Igualmente em referência à Igreja: o bispado de São Luís, instituído em 1679, perdeu em 1719o vale do Amazonas, para o qual foi instituída em Belém uma alta jurisdição independente, de sorte que a sua diocese dali em diante se limitava a Maranhão e Piauí; o Ceará já fora antes colocado sob o bispado de Pernambuco, 1676.

Somente na organização judiciária conservava o Maranhão ainda a antiga alta soberania; a Relação de 2* instância, criada pela ordenação régia de 13 de maio de 1812, em São Luís, abrange até atualmente toda a extensão do antigo Estado do Maranhão, as cinco províncias: Ceará, Piauí, Maranhão, Pará e Alto Amazonas.

Quanto às circunstâncias internas do Maranhão, são, em geral, muito semelhante às da província vizinha, do Pará. O terreno, subindo gradativamente da costa para o planalto brasileiro interior, conserva ainda predominantes os característicos de mata virgem, pela qual se espalha bastante esporádica uma população de 360.000 (?) almas; todavia, firmou-se a colonização de preferência na ilha e na baía do Maranhão e seguiu depois o curso do Itapicuru, de onde vai aproximar-se, a leste, do rio Parnaíba, a oeste, do rio Meari.
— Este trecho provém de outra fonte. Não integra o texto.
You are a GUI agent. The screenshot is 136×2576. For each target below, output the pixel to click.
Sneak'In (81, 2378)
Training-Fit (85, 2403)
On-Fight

No Itapicuru está a única cidadezinha, Caxias das Aldeias Altas, fundada no princípio do século XVIII, no lugar de um aldeamento abandonado de índios; é a que, a par da capital, São Luís, merece de certo modo menção. Também aqui têm os produtos da mata virgem ainda gran-

de importância para a exportação; contudo, já predominam, como mercadorias de embarque, produtos da lavoura, principalmente algodão (no ano de 1854-55 o valor de sua exportação foi de 1.632 contos, num total de 2.017 contos); neste artigo o Maranhão tornou-se mesmo o principal território produtor do Brasil, ao passo que a produção do açúcar, que a princípio foi exercida com grande zelo, pode-se dizer que acabou. Embora já os brancos e os negros sejam relativamente em maior número na população, predomina ainda sempre a raça índia, na maioria Tapuias, meio civilizados, que se misturaram mais ou menos com os brancos e negros; contudo, também existem ao sul e a oeste do rio Meari tribos inteiramente selvagens, que dali vagueiam errantes, por Goiás e Pará a dentro.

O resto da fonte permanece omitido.